> **What the exercise asks**
Reproduce the stretch of records from the line that contains "Viewport: 235px width, 159px" through the line that contains "Viewport: 741px width, 461px height. 104,443", both ends included, and nothing else.

> **Input data**
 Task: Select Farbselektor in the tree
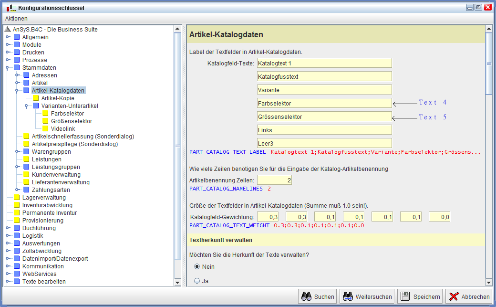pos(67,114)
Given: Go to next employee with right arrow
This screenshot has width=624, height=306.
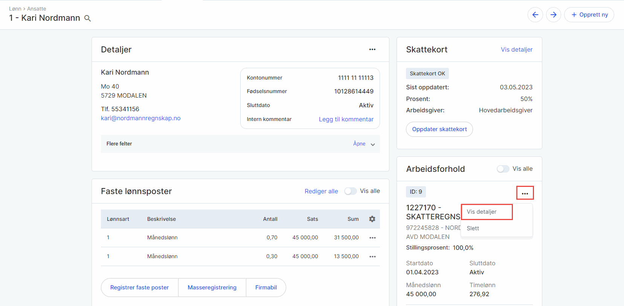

* * *

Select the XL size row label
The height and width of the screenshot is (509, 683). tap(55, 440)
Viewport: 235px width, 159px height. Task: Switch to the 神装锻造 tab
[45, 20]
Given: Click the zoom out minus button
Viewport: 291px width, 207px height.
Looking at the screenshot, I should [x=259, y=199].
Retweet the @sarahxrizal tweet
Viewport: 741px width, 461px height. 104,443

> **Output below**
Viewport: 235px width, 159px height. Task: Switch to the 神装锻造 tab
[45, 20]
Given: Click the zoom out minus button
Viewport: 291px width, 207px height.
Looking at the screenshot, I should [x=259, y=199].
Retweet the @sarahxrizal tweet
Viewport: 741px width, 461px height. 104,443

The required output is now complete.